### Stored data

┌──

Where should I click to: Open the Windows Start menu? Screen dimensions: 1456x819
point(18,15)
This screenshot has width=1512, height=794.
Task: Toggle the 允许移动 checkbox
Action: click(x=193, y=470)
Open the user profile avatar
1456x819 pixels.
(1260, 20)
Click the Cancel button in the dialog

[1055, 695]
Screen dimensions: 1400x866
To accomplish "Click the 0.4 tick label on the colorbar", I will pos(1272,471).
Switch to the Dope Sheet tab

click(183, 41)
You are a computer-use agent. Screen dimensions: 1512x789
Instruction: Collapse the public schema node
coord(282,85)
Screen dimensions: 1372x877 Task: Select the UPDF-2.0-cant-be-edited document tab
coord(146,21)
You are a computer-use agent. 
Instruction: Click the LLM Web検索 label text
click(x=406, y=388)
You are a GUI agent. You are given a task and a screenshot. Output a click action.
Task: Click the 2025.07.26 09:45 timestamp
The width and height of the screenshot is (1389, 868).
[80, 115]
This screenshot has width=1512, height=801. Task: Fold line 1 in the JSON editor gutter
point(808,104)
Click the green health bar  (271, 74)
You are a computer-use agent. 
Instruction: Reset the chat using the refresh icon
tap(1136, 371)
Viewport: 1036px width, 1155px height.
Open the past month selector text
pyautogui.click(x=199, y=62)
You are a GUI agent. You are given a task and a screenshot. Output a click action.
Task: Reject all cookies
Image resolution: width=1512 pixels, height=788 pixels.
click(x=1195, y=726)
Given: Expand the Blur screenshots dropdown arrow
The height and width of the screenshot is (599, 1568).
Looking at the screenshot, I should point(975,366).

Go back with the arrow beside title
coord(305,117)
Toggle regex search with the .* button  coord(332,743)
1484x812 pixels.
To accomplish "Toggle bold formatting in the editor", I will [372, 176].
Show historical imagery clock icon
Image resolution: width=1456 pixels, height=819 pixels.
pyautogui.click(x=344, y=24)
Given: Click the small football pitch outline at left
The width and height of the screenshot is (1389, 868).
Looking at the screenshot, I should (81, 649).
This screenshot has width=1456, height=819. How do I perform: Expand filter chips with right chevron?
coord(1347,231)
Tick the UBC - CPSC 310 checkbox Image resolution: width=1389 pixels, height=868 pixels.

└──

### Task
Your reply should be all of the data, returned exactly.

### Problem solution
Where should I click to: Open the Windows Start menu? Screen dimensions: 1456x819
point(18,15)
This screenshot has width=1512, height=794.
Task: Toggle the 允许移动 checkbox
Action: click(x=193, y=470)
Open the user profile avatar
1456x819 pixels.
(1260, 20)
Click the Cancel button in the dialog

[1055, 695]
Screen dimensions: 1400x866
To accomplish "Click the 0.4 tick label on the colorbar", I will pos(1272,471).
Switch to the Dope Sheet tab

click(183, 41)
You are a computer-use agent. Screen dimensions: 1512x789
Instruction: Collapse the public schema node
coord(282,85)
Screen dimensions: 1372x877 Task: Select the UPDF-2.0-cant-be-edited document tab
coord(146,21)
You are a computer-use agent. 
Instruction: Click the LLM Web検索 label text
click(x=406, y=388)
You are a GUI agent. You are given a task and a screenshot. Output a click action.
Task: Click the 2025.07.26 09:45 timestamp
The width and height of the screenshot is (1389, 868).
[80, 115]
This screenshot has width=1512, height=801. Task: Fold line 1 in the JSON editor gutter
point(808,104)
Click the green health bar  (271, 74)
You are a computer-use agent. 
Instruction: Reset the chat using the refresh icon
tap(1136, 371)
Viewport: 1036px width, 1155px height.
Open the past month selector text
pyautogui.click(x=199, y=62)
You are a GUI agent. You are given a task and a screenshot. Output a click action.
Task: Reject all cookies
Image resolution: width=1512 pixels, height=788 pixels.
click(x=1195, y=726)
Given: Expand the Blur screenshots dropdown arrow
The height and width of the screenshot is (599, 1568).
Looking at the screenshot, I should point(975,366).

Go back with the arrow beside title
coord(305,117)
Toggle regex search with the .* button  coord(332,743)
1484x812 pixels.
To accomplish "Toggle bold formatting in the editor", I will [372, 176].
Show historical imagery clock icon
Image resolution: width=1456 pixels, height=819 pixels.
pyautogui.click(x=344, y=24)
Given: Click the small football pitch outline at left
The width and height of the screenshot is (1389, 868).
Looking at the screenshot, I should (81, 649).
This screenshot has width=1456, height=819. How do I perform: Expand filter chips with right chevron?
coord(1347,231)
Tick the UBC - CPSC 310 checkbox Image resolution: width=1389 pixels, height=868 pixels.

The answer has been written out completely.